To test the possibility that MARCO−/− AMs show an altered cytokine response to TiO2, we measured TNF-α and MIP-2 release by AMs treated in vitro with TiO2. MARCO−/− and +/+ AMs showed similar levels of increased cytokine release in response to the positive control, LPS, and similarly minimal release in response to TiO2 (unpublished data). Also, AMs lavaged from MARCO−/− mice 2 h after instillation of TiO2 (before the large increase of PMNs seen at 4 h) also did not show any substantial increase in cytokine release after in vitro culture (unpublished data).

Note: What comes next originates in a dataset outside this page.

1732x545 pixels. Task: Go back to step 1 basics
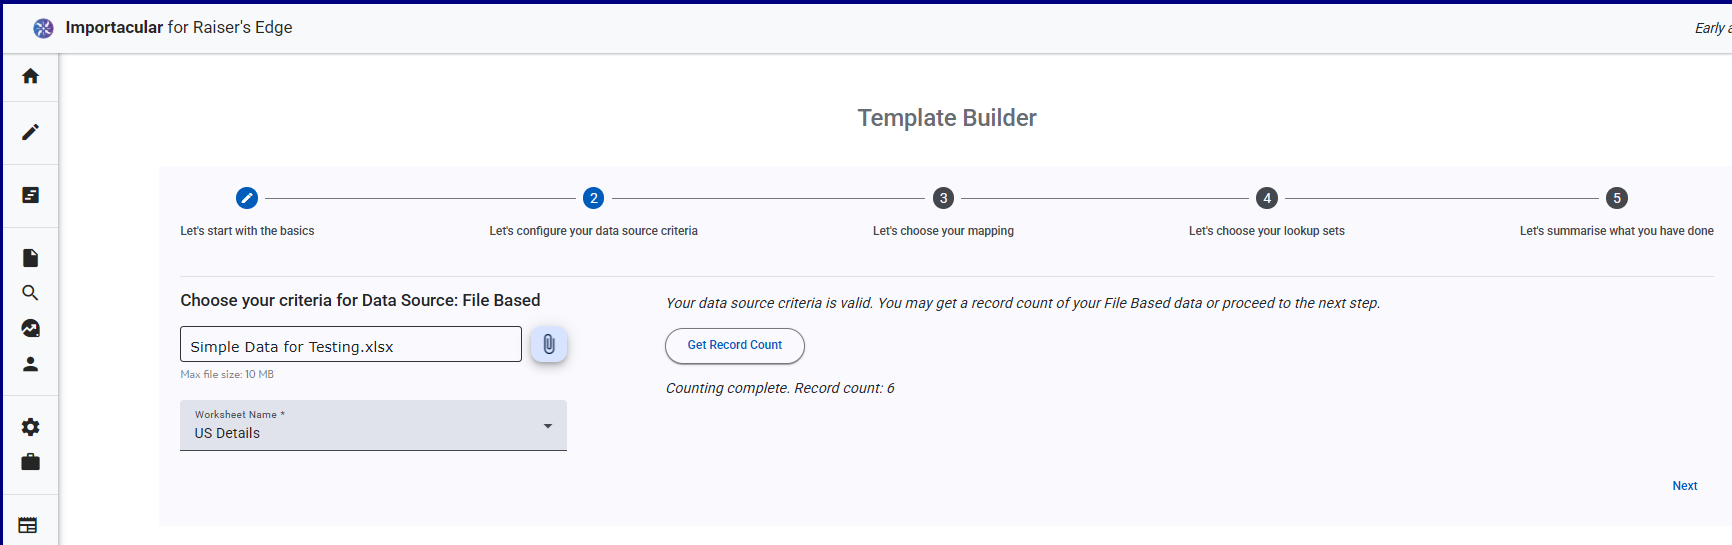coord(247,198)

These findings argue against an altered response in MARCO−/− AMs as the source of mediators seen after in vivo TiO2.
The enhanced inflammatory response seen with inert TiO2 in MARCO−/− mice is noteworthy. We postulate that the reduced binding of TiO2 by MARCO−/− AMs (as demonstrated in vivo; Fig. 4 A) allows increased interaction of TiO2 with other lung cells (i.e., epithelium) due to delayed uptake by the AM, which in turn leads to the increased MIP-2 expression and neutrophil influx observed. In contrast with its lack of proinflammatory effects on AMs, TiO2 has been shown to elicit release by lung epithelial cells of chemokines for neutrophils such as MIP-2 and other cytokines (28, 29).

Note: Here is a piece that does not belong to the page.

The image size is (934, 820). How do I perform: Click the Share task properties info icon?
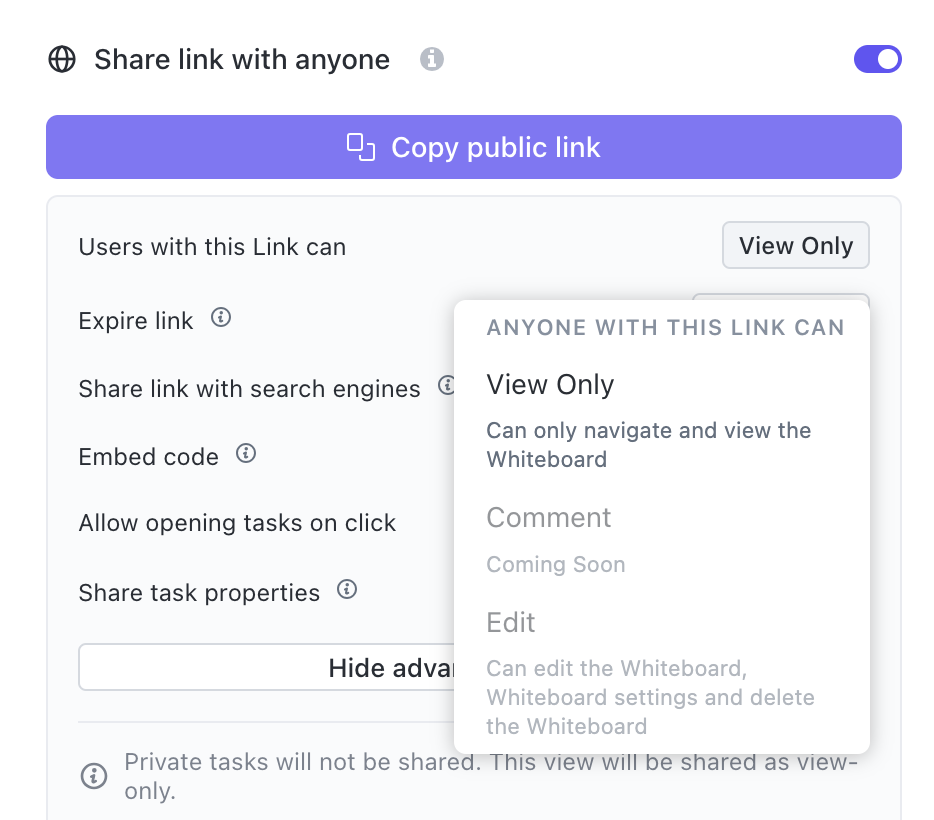pos(347,590)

These studies using MARCO-deficient mice show an important function for this AM class A scavenger receptor in host defense against pneumococcal pneumonia and against pulmonary inflammation from otherwise inert environmental dusts. Because SRA (including MARCO) expression levels can increase or decrease in response to various stimuli (30), the possibility that pathologic or therapeutic changes in MARCO expression might impact lung host defense merits further investigation.
This work was supported by the National Institutes of Health (grant nos. ES 011008, 00002) and the Jere Mead Fellowship (to M. Arredouani). The authors have no conflicting financial interests.